→ EXERCISE MATERIAL:
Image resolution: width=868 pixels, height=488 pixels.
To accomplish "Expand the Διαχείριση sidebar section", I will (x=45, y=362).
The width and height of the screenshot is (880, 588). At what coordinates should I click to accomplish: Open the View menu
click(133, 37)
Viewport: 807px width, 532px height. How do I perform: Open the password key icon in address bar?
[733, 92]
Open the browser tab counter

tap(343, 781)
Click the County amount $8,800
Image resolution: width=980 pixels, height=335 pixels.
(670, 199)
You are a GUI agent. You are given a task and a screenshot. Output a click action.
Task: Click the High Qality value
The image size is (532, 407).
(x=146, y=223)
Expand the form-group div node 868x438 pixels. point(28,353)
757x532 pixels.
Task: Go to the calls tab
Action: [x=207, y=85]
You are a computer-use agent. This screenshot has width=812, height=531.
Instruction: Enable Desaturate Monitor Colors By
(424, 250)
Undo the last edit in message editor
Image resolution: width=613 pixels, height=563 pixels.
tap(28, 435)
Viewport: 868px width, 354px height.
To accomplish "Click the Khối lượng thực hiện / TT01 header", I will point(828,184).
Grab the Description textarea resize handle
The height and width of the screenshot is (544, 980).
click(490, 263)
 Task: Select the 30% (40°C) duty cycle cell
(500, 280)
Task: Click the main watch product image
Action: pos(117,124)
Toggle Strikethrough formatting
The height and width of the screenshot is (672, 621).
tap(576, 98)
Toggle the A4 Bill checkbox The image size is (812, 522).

→ EXERCISE PROMPT: Repeat the data above. Change nothing.

→ SOLUTION:
Image resolution: width=868 pixels, height=488 pixels.
To accomplish "Expand the Διαχείριση sidebar section", I will (x=45, y=362).
The width and height of the screenshot is (880, 588). At what coordinates should I click to accomplish: Open the View menu
click(133, 37)
Viewport: 807px width, 532px height. How do I perform: Open the password key icon in address bar?
[733, 92]
Open the browser tab counter

tap(343, 781)
Click the County amount $8,800
Image resolution: width=980 pixels, height=335 pixels.
(670, 199)
You are a GUI agent. You are given a task and a screenshot. Output a click action.
Task: Click the High Qality value
The image size is (532, 407).
(x=146, y=223)
Expand the form-group div node 868x438 pixels. point(28,353)
757x532 pixels.
Task: Go to the calls tab
Action: [x=207, y=85]
You are a computer-use agent. This screenshot has width=812, height=531.
Instruction: Enable Desaturate Monitor Colors By
(424, 250)
Undo the last edit in message editor
Image resolution: width=613 pixels, height=563 pixels.
tap(28, 435)
Viewport: 868px width, 354px height.
To accomplish "Click the Khối lượng thực hiện / TT01 header", I will point(828,184).
Grab the Description textarea resize handle
The height and width of the screenshot is (544, 980).
click(490, 263)
 Task: Select the 30% (40°C) duty cycle cell
(500, 280)
Task: Click the main watch product image
Action: pos(117,124)
Toggle Strikethrough formatting
The height and width of the screenshot is (672, 621).
tap(576, 98)
Toggle the A4 Bill checkbox The image size is (812, 522).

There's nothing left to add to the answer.